TO BE DONE: In the rows below, swap "Expand" for "Open" in the part that opens with the line containing "Expand the Game Top Up dropdown menu" and closes with the line containing "Action: [306, 119]". Give back only those lines, with nothing else altered.

(Stored entries)
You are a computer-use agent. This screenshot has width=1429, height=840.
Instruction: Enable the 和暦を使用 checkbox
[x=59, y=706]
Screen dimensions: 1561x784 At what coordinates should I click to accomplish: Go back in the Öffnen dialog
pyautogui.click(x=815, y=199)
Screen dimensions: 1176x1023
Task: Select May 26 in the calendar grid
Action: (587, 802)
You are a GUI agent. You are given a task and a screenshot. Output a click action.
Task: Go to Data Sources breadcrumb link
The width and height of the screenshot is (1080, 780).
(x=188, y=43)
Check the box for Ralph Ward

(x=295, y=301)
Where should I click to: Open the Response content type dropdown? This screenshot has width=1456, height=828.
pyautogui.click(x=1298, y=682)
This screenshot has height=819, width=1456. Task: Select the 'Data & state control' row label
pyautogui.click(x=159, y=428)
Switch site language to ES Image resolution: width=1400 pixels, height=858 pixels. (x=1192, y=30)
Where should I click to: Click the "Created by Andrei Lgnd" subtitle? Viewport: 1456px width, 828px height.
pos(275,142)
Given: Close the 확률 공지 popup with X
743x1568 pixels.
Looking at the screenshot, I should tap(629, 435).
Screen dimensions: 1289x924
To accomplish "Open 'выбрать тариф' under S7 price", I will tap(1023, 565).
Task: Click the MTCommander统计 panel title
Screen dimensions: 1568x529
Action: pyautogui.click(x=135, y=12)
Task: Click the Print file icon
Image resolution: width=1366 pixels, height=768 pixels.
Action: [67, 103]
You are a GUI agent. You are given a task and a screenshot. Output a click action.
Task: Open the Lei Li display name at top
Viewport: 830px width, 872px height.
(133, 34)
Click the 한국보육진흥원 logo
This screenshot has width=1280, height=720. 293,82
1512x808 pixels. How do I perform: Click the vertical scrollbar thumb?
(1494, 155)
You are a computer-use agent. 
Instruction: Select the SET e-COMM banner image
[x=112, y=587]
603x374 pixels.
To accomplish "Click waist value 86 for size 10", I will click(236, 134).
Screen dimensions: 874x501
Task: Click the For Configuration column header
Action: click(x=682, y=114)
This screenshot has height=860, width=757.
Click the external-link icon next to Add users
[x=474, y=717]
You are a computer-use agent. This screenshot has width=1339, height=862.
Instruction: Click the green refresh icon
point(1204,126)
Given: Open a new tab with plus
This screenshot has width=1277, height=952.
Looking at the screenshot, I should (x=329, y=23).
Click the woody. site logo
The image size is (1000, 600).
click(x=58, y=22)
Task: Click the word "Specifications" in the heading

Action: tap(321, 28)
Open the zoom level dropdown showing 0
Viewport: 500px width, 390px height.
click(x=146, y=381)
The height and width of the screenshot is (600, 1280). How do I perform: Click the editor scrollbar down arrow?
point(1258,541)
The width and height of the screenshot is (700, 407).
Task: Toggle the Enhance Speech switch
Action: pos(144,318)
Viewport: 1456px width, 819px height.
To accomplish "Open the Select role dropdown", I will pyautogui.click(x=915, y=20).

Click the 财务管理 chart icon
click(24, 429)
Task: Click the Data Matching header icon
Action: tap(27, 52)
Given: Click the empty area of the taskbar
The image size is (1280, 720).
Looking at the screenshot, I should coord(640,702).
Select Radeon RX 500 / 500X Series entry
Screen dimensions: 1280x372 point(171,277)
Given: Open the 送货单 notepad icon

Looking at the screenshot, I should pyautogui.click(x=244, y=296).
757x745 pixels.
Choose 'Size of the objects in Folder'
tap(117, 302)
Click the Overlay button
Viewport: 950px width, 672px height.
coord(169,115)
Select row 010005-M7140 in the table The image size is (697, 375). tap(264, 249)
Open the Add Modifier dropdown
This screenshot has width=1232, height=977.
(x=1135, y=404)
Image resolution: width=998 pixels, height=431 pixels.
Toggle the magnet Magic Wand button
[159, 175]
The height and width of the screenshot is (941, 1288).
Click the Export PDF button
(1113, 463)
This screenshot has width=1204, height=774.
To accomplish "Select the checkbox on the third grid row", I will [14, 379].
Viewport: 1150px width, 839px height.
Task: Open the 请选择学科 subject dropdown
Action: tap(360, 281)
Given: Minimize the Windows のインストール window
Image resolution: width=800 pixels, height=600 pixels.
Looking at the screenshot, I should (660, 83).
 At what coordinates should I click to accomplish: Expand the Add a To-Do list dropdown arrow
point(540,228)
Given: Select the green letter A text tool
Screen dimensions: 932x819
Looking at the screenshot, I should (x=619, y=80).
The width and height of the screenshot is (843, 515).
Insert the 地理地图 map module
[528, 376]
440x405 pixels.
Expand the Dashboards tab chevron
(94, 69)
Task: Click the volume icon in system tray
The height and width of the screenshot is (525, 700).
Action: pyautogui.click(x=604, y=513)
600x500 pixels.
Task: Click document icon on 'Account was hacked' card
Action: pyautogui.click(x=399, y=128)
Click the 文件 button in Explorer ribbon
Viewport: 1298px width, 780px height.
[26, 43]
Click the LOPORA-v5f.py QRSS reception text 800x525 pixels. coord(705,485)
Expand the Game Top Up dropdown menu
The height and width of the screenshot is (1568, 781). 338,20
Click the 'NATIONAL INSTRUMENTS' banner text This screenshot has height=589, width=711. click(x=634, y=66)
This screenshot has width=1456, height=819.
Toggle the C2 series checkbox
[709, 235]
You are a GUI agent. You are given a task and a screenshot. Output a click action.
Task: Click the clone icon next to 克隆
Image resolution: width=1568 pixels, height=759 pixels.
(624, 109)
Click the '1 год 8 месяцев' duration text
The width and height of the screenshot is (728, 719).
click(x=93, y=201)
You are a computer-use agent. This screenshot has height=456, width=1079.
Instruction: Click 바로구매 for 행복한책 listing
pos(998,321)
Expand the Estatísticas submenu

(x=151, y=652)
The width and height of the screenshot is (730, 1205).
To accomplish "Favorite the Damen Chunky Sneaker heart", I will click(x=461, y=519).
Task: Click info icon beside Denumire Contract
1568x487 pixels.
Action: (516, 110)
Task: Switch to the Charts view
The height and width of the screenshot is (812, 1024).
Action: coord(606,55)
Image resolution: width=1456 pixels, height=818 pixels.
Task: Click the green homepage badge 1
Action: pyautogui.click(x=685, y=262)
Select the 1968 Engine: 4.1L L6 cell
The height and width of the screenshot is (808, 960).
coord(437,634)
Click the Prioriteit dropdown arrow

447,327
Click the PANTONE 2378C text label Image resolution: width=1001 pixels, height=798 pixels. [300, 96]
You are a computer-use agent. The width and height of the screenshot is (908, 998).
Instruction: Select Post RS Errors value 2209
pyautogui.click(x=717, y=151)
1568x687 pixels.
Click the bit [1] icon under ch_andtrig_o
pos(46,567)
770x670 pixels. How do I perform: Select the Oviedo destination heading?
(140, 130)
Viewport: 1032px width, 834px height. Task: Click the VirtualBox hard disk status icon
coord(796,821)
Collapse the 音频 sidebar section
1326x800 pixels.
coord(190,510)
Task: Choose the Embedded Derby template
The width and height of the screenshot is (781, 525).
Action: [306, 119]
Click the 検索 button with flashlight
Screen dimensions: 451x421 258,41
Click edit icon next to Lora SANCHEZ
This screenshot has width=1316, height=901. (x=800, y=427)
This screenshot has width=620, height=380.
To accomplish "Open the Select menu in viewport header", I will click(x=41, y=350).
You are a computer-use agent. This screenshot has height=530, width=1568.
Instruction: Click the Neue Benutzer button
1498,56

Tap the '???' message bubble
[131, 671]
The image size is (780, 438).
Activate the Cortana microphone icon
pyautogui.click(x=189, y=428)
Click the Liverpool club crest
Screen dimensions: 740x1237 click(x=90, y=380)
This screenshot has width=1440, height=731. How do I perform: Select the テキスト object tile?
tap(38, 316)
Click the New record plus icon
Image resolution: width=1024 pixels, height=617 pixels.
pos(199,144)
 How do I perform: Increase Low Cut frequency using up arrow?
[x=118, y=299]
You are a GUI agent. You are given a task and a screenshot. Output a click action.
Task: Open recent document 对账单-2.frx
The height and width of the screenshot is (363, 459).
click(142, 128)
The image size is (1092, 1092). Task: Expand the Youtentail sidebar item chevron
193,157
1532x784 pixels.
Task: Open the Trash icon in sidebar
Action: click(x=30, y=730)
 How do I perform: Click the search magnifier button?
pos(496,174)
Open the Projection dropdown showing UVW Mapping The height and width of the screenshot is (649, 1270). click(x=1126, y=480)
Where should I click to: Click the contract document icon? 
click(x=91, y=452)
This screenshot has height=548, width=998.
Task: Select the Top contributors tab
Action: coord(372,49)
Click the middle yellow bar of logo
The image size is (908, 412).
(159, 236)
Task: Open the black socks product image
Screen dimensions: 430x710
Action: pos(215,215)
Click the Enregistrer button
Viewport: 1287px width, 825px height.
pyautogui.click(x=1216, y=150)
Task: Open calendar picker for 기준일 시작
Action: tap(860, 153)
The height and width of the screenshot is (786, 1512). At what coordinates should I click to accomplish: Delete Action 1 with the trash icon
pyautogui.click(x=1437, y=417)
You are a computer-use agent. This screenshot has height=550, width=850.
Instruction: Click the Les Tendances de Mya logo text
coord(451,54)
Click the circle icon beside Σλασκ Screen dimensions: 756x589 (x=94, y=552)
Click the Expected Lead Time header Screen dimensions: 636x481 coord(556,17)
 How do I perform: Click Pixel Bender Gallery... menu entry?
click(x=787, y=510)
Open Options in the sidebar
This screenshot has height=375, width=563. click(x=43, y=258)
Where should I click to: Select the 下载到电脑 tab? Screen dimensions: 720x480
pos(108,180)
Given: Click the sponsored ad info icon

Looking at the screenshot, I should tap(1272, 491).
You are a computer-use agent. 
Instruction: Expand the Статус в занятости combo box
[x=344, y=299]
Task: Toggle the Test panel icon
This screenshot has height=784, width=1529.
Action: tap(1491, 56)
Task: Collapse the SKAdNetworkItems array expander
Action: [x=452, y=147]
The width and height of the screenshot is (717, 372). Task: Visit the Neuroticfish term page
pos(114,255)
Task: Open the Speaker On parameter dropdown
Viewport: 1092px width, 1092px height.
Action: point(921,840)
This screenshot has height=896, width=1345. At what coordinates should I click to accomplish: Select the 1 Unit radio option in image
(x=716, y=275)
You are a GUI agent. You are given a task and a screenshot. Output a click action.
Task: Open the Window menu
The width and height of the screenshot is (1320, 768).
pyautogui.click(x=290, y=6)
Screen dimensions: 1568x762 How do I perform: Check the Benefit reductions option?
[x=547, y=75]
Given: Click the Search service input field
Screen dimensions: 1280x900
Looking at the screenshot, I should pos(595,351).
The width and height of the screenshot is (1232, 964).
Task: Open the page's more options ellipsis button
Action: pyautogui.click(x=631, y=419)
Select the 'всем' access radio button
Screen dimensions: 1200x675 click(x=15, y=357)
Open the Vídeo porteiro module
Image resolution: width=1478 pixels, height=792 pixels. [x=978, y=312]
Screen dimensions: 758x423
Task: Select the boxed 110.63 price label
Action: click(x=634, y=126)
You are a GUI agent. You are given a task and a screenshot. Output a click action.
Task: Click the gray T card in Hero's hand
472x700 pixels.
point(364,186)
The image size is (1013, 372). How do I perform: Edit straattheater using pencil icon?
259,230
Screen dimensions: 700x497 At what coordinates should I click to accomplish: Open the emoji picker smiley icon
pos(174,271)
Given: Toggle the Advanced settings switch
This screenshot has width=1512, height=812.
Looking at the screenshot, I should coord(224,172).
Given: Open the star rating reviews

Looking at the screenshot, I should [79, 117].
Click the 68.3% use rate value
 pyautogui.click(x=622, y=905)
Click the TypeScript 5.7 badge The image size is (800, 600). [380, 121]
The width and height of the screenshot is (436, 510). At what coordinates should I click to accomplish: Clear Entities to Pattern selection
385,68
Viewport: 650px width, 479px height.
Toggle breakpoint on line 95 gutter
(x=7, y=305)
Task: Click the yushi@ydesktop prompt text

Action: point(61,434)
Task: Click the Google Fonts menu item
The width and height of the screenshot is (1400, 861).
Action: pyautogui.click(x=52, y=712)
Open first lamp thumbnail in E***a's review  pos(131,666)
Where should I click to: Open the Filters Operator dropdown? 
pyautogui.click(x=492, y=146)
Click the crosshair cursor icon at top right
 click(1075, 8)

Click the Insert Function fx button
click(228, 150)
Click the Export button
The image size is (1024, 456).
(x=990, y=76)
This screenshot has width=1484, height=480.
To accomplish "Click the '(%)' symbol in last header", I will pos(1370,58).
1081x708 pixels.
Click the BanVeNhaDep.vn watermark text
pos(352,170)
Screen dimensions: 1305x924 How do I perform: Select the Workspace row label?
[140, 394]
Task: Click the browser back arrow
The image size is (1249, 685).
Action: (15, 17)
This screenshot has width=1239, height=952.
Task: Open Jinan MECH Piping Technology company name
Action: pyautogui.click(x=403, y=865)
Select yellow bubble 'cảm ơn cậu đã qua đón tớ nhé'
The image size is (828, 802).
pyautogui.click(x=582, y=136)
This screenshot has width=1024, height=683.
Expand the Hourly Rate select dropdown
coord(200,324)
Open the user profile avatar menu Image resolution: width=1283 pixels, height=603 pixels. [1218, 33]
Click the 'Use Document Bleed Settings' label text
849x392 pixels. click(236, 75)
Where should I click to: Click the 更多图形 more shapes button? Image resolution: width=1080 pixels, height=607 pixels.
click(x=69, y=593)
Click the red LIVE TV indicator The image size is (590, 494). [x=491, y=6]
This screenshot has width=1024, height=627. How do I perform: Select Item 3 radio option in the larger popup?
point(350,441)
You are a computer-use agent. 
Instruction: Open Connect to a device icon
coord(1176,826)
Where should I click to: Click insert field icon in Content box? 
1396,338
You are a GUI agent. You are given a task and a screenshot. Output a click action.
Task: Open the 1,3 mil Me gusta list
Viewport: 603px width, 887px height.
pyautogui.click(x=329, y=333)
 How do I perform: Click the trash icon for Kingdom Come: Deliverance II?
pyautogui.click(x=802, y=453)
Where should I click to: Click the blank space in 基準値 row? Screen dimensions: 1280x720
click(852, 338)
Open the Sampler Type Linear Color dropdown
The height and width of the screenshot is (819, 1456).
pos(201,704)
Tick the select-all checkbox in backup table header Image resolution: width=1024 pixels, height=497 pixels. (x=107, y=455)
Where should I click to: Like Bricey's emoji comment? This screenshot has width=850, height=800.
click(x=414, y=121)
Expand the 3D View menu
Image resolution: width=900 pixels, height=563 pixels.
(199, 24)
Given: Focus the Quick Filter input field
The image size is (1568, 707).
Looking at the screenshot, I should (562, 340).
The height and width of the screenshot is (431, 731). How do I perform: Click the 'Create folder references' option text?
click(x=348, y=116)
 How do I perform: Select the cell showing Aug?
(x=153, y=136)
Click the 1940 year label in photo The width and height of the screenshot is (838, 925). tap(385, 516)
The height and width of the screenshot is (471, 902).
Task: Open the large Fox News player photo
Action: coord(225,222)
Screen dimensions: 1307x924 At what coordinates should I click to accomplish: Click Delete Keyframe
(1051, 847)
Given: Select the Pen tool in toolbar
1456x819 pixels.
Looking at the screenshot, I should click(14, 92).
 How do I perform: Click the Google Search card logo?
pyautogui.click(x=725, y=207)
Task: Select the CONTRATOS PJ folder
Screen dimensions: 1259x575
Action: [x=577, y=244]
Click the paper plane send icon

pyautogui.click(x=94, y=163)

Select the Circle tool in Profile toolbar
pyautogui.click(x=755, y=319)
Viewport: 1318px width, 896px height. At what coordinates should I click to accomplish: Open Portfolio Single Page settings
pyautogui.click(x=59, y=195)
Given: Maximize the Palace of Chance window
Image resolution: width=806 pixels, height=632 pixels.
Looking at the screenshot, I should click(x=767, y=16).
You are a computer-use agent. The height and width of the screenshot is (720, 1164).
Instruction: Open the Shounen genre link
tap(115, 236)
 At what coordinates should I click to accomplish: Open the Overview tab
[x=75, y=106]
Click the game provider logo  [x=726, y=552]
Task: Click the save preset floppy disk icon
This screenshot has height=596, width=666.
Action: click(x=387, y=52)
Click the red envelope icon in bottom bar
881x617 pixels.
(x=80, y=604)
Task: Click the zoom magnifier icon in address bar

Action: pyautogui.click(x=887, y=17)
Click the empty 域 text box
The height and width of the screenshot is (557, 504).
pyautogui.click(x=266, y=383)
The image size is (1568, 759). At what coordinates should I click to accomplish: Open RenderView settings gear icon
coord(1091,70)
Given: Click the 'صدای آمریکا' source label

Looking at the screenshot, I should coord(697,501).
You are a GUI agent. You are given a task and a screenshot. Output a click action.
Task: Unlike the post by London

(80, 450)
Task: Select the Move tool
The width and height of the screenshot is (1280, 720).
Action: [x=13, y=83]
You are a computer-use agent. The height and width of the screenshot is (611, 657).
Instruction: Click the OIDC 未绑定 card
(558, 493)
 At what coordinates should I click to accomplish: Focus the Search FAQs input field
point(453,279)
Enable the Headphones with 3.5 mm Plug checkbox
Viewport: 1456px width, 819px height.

FULL OUTPUT:
Open the Game Top Up dropdown menu
The height and width of the screenshot is (1568, 781). 338,20
Click the 'NATIONAL INSTRUMENTS' banner text This screenshot has height=589, width=711. click(x=634, y=66)
This screenshot has width=1456, height=819.
Toggle the C2 series checkbox
[709, 235]
You are a GUI agent. You are given a task and a screenshot. Output a click action.
Task: Click the clone icon next to 克隆
Image resolution: width=1568 pixels, height=759 pixels.
(624, 109)
Click the '1 год 8 месяцев' duration text
The width and height of the screenshot is (728, 719).
click(x=93, y=201)
You are a computer-use agent. This screenshot has height=456, width=1079.
Instruction: Click 바로구매 for 행복한책 listing
pos(998,321)
Open the Estatísticas submenu

(x=151, y=652)
The width and height of the screenshot is (730, 1205).
To accomplish "Favorite the Damen Chunky Sneaker heart", I will click(x=461, y=519).
Task: Click info icon beside Denumire Contract
1568x487 pixels.
Action: (516, 110)
Task: Switch to the Charts view
The height and width of the screenshot is (812, 1024).
Action: coord(606,55)
Image resolution: width=1456 pixels, height=818 pixels.
Task: Click the green homepage badge 1
Action: pyautogui.click(x=685, y=262)
Select the 1968 Engine: 4.1L L6 cell
The height and width of the screenshot is (808, 960).
coord(437,634)
Click the Prioriteit dropdown arrow

447,327
Click the PANTONE 2378C text label Image resolution: width=1001 pixels, height=798 pixels. [300, 96]
You are a computer-use agent. The width and height of the screenshot is (908, 998).
Instruction: Select Post RS Errors value 2209
pyautogui.click(x=717, y=151)
1568x687 pixels.
Click the bit [1] icon under ch_andtrig_o
pos(46,567)
770x670 pixels. How do I perform: Select the Oviedo destination heading?
(140, 130)
Viewport: 1032px width, 834px height. Task: Click the VirtualBox hard disk status icon
coord(796,821)
Collapse the 音频 sidebar section
1326x800 pixels.
coord(190,510)
Task: Choose the Embedded Derby template
The width and height of the screenshot is (781, 525).
Action: [306, 119]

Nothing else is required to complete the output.